A reminder letter is sent around the 30th day from the date of the initial letter.
The Medicare contractor will evaluate the supplier's response to the Review letter and the supporting documentation. If the ASCA waiver is granted, the supplier is notified in writing. If the supporting documents are not sufficient to prove the supplier's position, the supplier is notified in writing and may provide additional documentation.
If the supplier does not submit a response to the Request for Documentation letter or doesn't include appropriate documentation, an ASCA denial will be assigned to the supplier's file on the 91st day after the date of the initial letter. From that date, all paper claims will be denied unless/until a waiver request and documentation are provided. The Medicare contractor will approve paper claims retroactively if a waiver is granted.

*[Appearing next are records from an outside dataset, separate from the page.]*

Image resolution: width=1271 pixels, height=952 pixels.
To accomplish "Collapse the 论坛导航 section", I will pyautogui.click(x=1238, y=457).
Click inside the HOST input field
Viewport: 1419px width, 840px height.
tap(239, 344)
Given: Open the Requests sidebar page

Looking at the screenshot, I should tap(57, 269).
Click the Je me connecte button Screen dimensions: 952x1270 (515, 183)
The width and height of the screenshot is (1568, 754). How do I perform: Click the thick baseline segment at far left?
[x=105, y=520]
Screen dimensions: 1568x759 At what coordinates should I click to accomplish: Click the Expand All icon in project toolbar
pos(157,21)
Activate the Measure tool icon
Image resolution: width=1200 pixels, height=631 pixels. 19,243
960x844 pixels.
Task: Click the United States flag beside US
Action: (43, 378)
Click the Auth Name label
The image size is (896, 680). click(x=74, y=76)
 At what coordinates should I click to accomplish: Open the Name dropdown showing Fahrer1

If a supplier is permitted to submit paper claims, the contractor will not review eligibility to submit paper claims again for at least two years.
Important Note: Suppliers do not need to send documentation to Noridian proving that an ASCA exception is met until an Exhibit C letter is received. Noridian will not accept such documentation until a supplier has been sent an Exhibit C letter.
Responding to or Requesting an ASCA Waiver
Documentation examples include:
- Small supplier - Copies of payroll records for all employees that list the number of hours worked
- Quarterly worker's compensation or unemployment tax documents
- If an office has no employees (sole proprietors), send a copy of the Schedule C used for federal income tax purposes. Identifying information, such as personal information or Social Security numbers, can be blacked out when submitting this documentation.
When a supplier who has not been granted an ASCA waiver submits a paper claim, it will deny with remark codes M117 (Not covered unless submitted via electronic claim) and MA44 (No appeal rights. Adjudicative decision based on law).
If a supplier does not qualify for submission of paper claims, there are a number of alternatives to consider for electronic submission of claims to Medicare. The DME MAC can supply free HIPAA-compliant billing software for submission of Medicare claims or commercial software can be used to bill Medicare as well as other insurance companies. To learn more about electronic data interchange and how to get started billing claims electronically, go to the Common Electronic Data Interchange (CEDI) website.
Suppliers that submit paper claims to multiple Medicare contractors, including both Railroad and non-Railroad Medicare contractors, could have an ASCA Enforcement Review conducted by each of those contractors. If a non-Railroad Medicare contractor determines that a supplier does not meet any criteria which would permit submitting paper claims to Medicare and notifies a supplier that all paper claims submitted on or after a specific date will be denied, that same decision is to be applied to that supplier if submitting paper claims to Railroad Medicare.